━━━ DATASET ENTRIES

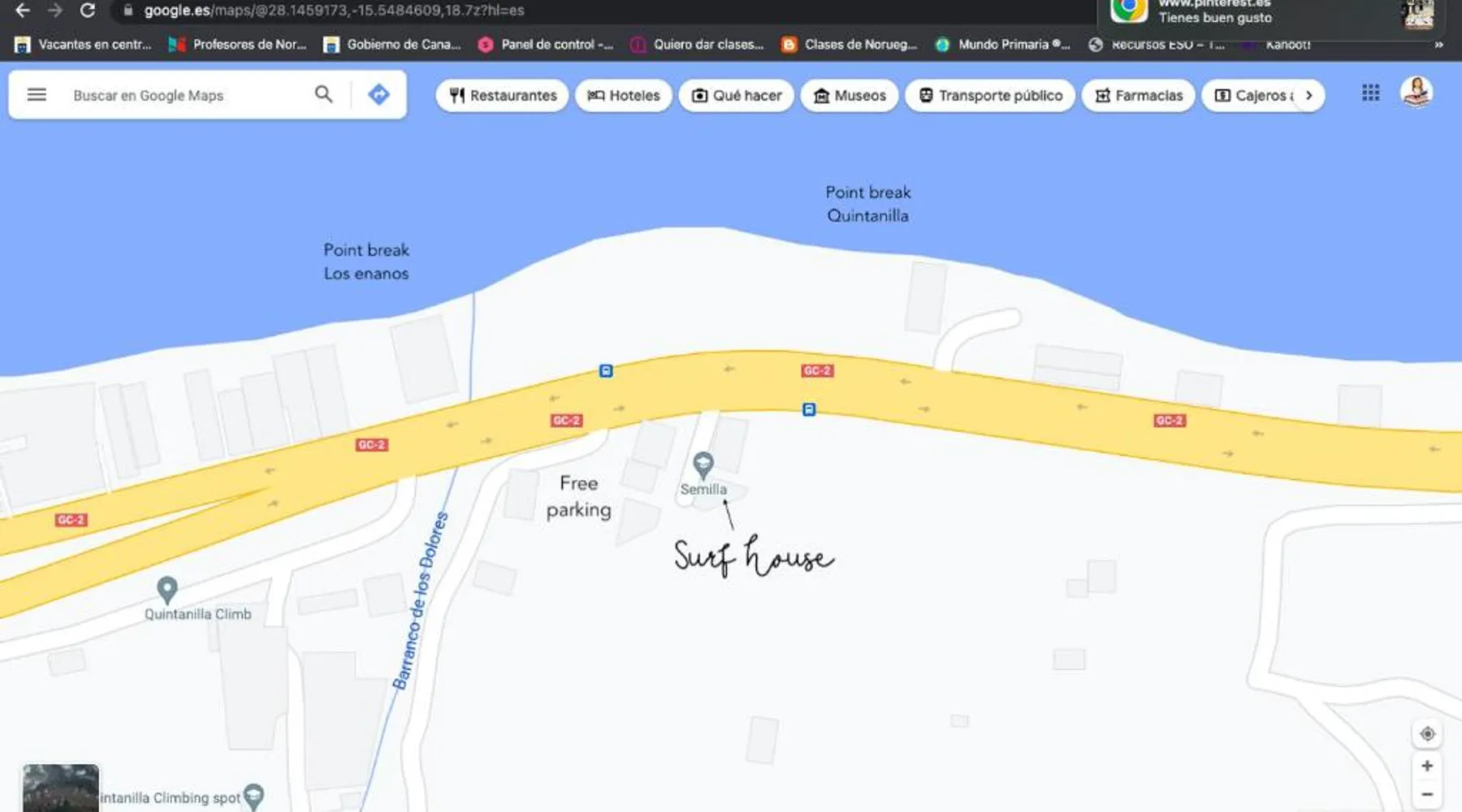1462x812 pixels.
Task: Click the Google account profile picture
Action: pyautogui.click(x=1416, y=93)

━━━━━━
━━━ DATASET ENTRIES

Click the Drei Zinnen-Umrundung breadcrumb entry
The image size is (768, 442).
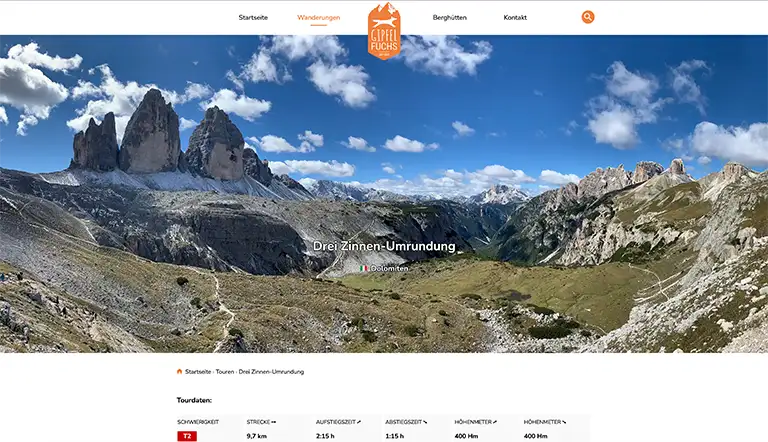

━━━━━━
━━━ DATASET ENTRIES

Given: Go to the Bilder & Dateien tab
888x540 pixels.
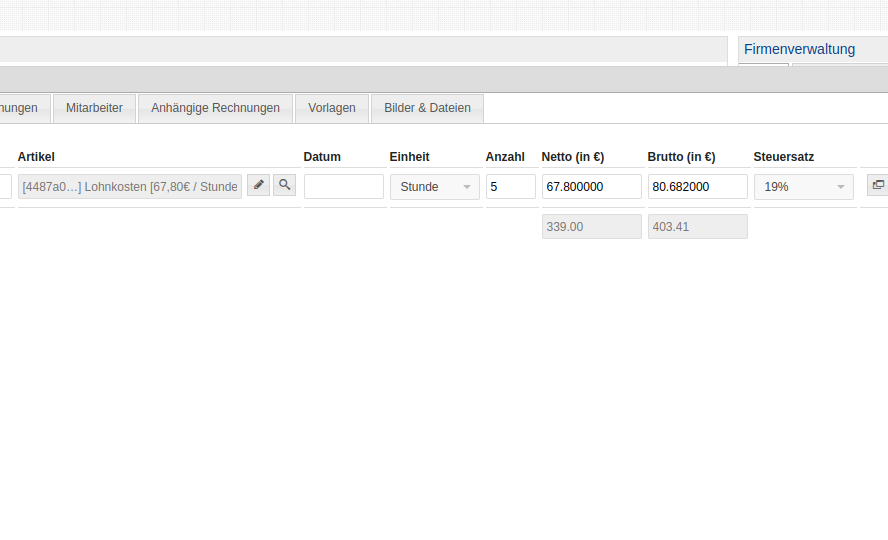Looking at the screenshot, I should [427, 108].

━━━━━━

=== WRITTEN TASK ===
Reproduce the entries exactly, starting with the line containing "Click the Drei" and ending with the line containing "The image size is (768, 442).", both included.

=== OUTPUT OF THE TASK ===
Click the Drei Zinnen-Umrundung breadcrumb entry
The image size is (768, 442).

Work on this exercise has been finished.